Feature

What Google doesn’t know: Lessons from the Ashley Madison hack

I remember discovering, years ago, that Google’s default setting is to preserve one’s entire online search history. I immediately disabled the feature. I didn’t want to know. I preferred the search box in the corner of my web browser to function as a gateway to oblivion. Whether a query was a work-related bit of research, a telltale sign of procrastination, or evidence of embarrassing curiosity, I did not want to face the long and absurd list of things for which I had searched.

The existence of this search history gave me a glimpse of something I’ve since come to understand more deeply, as the years pass and I amass more log-ins and apps and “friends”: the Internet knows me very, very well.

And the Internet is astounding, isn’t it? You can FaceTime the grandparents. You can locate Bible verses, slow-cooker recipes, sports scores, and the symptoms of fibromyalgia, mitochondrial disease, and yeast infection.
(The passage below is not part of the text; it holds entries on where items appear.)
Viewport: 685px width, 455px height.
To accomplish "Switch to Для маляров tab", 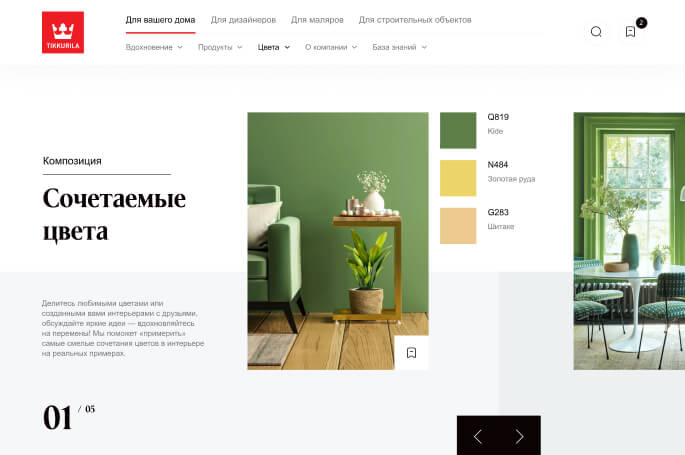I will (x=317, y=20).
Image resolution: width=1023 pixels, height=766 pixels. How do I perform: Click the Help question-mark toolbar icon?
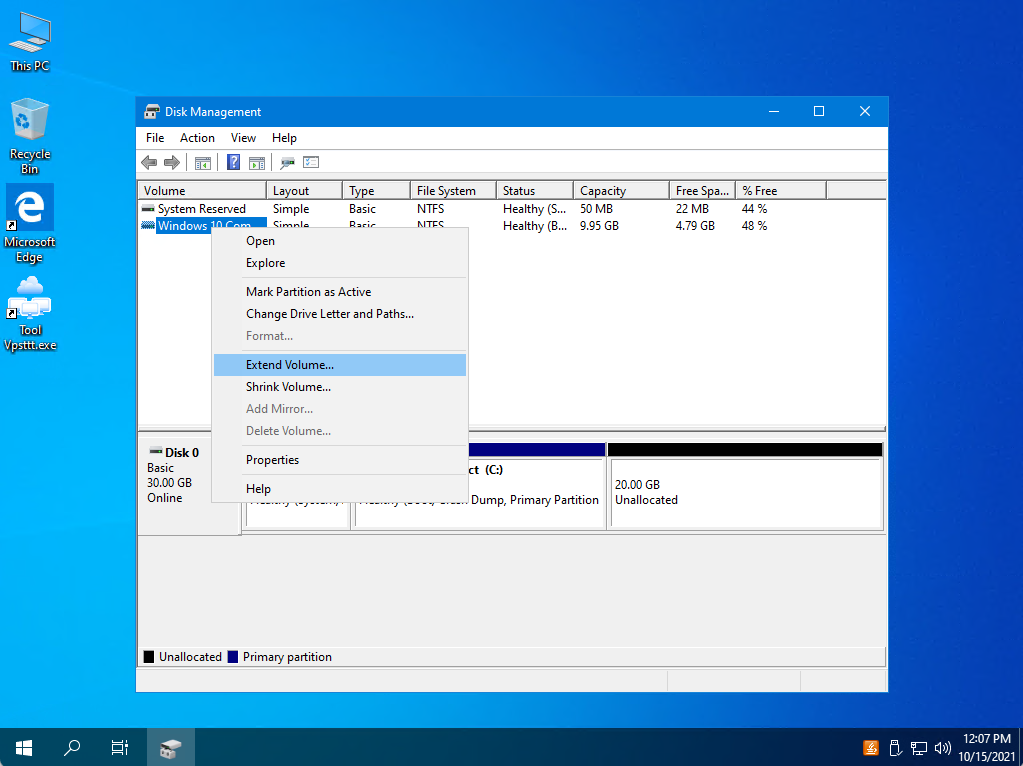(233, 162)
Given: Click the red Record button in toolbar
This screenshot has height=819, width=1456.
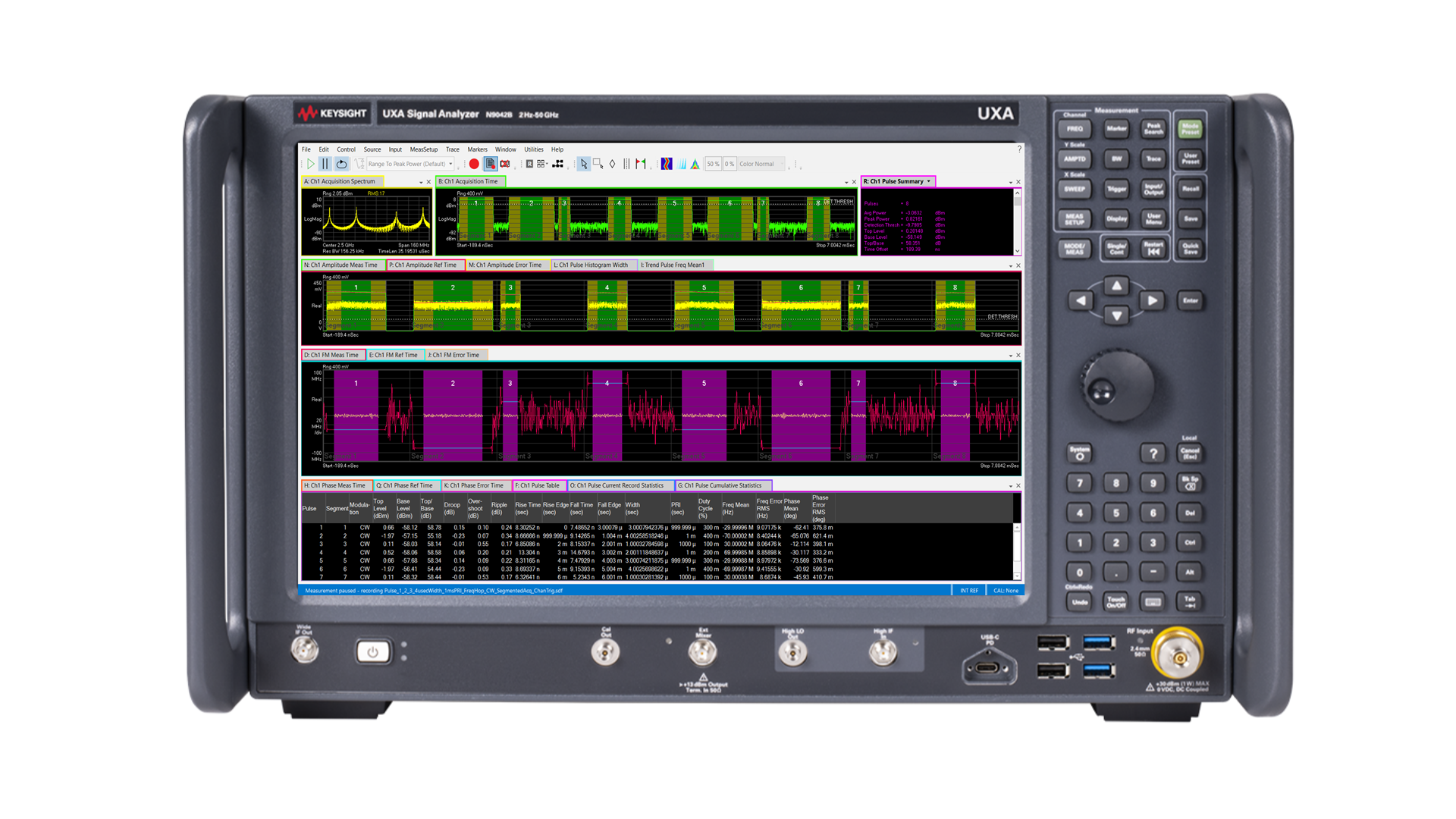Looking at the screenshot, I should tap(474, 164).
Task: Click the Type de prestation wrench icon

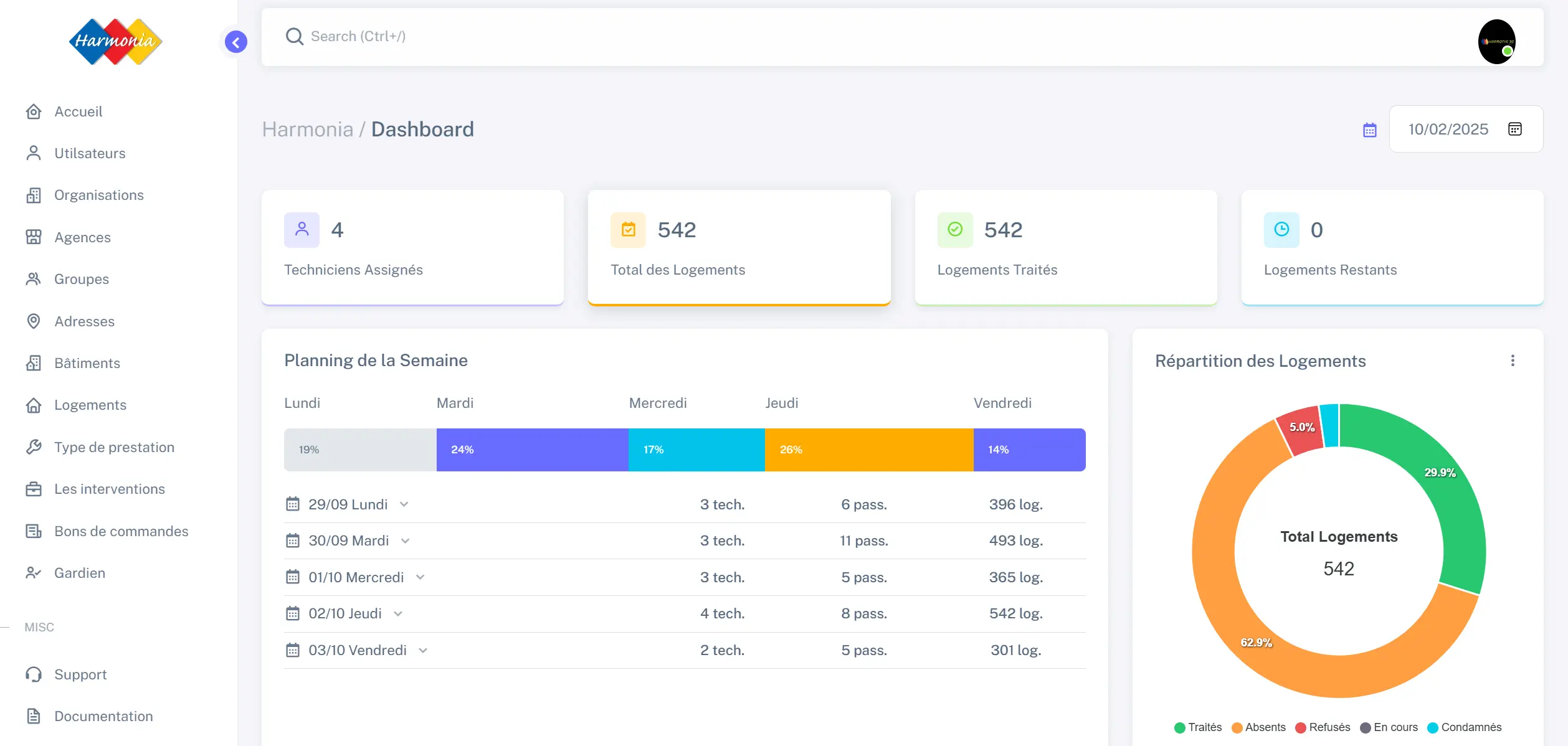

You can generate driving directions from Tallahassee, Florida, to Sioux City, Iowa. You can Google “mushrooms growing out of showerhead,” “is pokeweed poisonous,” “Taylor Swift Lisa Kudrow smelly cat.” You can find other people who are equally passionate about rat terriers, the Avett Brothers, typography. You can tweet #blacklivesmatter. You can watch pandas sneeze and episodes of Family Ties. You can get stuck on the 117th level of Candy Crush. You can uncover the digestive effects of eating escolar at the sushi bar without having to weather an extremely awkward conversation with another human being.